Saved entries
+---+
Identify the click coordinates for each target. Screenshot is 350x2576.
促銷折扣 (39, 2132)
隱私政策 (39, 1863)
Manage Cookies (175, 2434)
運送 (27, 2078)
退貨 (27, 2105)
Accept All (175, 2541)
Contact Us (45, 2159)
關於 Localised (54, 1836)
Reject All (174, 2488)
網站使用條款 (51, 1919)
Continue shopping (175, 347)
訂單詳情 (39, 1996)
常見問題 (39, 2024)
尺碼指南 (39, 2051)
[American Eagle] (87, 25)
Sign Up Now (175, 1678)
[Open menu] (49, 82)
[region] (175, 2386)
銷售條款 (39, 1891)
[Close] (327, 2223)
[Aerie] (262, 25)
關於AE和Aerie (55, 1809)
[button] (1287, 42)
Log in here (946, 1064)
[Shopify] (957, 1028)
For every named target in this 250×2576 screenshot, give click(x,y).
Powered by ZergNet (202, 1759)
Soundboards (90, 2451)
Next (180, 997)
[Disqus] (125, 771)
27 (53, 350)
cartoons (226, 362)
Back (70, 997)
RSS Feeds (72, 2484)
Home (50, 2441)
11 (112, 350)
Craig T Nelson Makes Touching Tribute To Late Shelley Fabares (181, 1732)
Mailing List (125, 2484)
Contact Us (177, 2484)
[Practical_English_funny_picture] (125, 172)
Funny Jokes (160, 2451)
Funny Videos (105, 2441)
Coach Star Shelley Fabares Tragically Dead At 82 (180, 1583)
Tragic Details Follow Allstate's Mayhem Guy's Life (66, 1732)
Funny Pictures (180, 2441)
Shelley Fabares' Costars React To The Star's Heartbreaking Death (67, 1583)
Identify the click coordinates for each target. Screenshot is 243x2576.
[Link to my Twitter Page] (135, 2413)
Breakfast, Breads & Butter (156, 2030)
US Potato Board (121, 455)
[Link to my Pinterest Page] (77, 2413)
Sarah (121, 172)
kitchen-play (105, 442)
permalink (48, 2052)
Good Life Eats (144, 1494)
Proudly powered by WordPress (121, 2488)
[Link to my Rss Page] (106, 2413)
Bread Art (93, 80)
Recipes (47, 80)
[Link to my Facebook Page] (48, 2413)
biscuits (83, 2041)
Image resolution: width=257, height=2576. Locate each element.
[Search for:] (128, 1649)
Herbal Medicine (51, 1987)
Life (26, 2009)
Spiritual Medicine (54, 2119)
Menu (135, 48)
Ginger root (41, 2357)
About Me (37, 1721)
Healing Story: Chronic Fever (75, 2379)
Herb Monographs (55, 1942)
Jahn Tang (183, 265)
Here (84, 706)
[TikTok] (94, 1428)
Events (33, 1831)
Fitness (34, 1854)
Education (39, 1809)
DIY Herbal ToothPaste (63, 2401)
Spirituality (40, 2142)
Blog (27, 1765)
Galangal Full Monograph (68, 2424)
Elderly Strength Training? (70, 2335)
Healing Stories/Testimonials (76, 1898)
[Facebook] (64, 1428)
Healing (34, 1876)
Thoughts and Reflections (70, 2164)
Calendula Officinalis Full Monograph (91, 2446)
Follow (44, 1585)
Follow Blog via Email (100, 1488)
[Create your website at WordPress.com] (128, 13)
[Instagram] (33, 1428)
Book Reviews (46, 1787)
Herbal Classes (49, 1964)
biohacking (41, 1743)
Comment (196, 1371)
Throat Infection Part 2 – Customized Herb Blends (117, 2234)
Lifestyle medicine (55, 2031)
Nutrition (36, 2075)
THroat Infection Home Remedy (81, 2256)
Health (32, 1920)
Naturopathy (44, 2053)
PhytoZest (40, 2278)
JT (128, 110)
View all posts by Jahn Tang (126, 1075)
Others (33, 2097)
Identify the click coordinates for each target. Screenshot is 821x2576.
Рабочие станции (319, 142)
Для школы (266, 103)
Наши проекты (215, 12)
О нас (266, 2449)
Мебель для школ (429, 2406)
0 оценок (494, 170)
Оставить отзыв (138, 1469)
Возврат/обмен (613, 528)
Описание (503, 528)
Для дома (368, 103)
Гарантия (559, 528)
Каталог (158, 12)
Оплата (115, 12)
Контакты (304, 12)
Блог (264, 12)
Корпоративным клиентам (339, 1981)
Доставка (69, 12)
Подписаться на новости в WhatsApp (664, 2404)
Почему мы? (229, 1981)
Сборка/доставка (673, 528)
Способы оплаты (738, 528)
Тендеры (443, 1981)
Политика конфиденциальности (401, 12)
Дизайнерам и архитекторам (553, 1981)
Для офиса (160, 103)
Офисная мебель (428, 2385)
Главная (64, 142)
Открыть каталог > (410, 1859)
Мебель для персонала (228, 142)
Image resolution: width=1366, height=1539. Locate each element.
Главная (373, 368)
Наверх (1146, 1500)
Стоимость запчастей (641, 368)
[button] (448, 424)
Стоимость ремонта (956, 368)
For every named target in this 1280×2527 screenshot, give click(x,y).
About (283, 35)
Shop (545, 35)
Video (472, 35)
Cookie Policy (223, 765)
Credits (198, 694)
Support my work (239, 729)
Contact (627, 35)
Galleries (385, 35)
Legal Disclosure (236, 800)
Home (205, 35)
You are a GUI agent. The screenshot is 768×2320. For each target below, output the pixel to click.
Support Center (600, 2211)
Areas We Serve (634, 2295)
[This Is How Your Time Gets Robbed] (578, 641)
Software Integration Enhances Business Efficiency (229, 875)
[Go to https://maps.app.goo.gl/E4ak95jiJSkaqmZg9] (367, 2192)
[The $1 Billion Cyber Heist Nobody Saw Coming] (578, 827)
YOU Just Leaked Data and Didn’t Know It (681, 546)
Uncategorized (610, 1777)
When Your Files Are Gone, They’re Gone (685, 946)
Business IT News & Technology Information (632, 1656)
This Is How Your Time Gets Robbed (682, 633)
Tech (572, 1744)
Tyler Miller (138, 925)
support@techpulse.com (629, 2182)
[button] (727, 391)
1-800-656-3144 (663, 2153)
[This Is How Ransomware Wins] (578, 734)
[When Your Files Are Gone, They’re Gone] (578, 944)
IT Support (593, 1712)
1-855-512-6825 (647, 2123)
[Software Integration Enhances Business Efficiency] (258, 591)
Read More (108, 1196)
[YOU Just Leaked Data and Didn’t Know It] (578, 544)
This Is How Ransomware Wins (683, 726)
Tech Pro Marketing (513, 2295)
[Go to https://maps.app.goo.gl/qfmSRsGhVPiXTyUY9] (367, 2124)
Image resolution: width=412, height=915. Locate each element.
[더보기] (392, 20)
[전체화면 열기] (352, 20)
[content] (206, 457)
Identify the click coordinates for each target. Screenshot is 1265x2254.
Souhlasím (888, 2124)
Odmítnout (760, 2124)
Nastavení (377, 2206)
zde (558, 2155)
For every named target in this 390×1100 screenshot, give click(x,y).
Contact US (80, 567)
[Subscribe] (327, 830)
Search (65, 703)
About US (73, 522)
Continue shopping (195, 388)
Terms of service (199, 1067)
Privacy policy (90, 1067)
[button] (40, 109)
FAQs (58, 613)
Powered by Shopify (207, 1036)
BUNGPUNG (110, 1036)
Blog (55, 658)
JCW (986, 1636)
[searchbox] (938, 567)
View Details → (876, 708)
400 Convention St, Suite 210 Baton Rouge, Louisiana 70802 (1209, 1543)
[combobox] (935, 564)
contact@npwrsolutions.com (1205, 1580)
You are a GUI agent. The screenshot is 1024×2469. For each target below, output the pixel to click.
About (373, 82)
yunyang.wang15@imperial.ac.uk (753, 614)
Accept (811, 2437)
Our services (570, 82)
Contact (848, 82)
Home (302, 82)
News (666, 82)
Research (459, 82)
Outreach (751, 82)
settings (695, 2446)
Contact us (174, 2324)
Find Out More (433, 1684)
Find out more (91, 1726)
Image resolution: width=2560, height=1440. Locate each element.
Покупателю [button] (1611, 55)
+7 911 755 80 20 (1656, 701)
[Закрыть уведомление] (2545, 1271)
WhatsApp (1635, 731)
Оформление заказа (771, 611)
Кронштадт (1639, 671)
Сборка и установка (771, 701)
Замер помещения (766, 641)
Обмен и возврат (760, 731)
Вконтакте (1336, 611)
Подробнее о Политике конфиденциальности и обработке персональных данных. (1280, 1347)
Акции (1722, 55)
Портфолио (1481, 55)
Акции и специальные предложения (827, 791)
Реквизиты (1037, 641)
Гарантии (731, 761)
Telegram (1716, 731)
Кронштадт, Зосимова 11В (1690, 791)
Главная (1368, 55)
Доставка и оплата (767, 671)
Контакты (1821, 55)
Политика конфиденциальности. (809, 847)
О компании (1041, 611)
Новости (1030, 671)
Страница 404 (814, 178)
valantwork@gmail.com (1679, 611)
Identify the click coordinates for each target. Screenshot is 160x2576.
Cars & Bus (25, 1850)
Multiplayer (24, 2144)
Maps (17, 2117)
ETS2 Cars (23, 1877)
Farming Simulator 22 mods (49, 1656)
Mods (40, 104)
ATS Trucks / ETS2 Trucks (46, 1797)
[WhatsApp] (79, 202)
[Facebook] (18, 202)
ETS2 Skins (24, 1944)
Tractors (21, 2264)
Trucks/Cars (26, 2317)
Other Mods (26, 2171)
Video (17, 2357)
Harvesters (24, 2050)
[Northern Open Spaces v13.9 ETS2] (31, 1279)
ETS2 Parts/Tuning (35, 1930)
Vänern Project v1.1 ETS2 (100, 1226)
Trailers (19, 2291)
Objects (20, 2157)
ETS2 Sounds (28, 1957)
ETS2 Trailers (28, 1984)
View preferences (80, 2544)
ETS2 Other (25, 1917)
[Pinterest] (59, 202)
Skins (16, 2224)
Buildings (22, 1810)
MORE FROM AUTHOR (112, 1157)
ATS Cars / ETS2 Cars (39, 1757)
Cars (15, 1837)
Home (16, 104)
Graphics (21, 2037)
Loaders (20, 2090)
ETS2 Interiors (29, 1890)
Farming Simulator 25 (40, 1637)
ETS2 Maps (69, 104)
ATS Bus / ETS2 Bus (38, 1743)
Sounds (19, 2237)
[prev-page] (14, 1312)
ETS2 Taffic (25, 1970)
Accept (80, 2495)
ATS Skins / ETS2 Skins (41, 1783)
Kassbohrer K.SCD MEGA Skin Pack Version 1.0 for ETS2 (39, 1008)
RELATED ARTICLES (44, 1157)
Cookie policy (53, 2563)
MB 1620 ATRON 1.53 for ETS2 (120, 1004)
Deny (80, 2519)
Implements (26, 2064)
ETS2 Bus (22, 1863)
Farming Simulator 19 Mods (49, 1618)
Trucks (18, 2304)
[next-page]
+---+
All lines above from the line with "Политика конфиденциальности (401, 12)" through the line with "[This Is How Your", both included, are to be set down exactly, with nothing else.

- **Result of the task**:
Политика конфиденциальности (401, 12)
Дизайнерам и архитекторам (553, 1981)
Для офиса (160, 103)
Офисная мебель (428, 2385)
Главная (64, 142)
Открыть каталог > (410, 1859)
Мебель для персонала (228, 142)
Image resolution: width=1366, height=1539. Locate each element.
Главная (373, 368)
Наверх (1146, 1500)
Стоимость запчастей (641, 368)
[button] (448, 424)
Стоимость ремонта (956, 368)
For every named target in this 1280×2527 screenshot, give click(x,y).
About (283, 35)
Shop (545, 35)
Video (472, 35)
Cookie Policy (223, 765)
Credits (198, 694)
Support my work (239, 729)
Contact (627, 35)
Galleries (385, 35)
Legal Disclosure (236, 800)
Home (205, 35)
You are a GUI agent. The screenshot is 768×2320. For each target below, output the pixel to click.
Support Center (600, 2211)
Areas We Serve (634, 2295)
[This Is How Your Time Gets Robbed] (578, 641)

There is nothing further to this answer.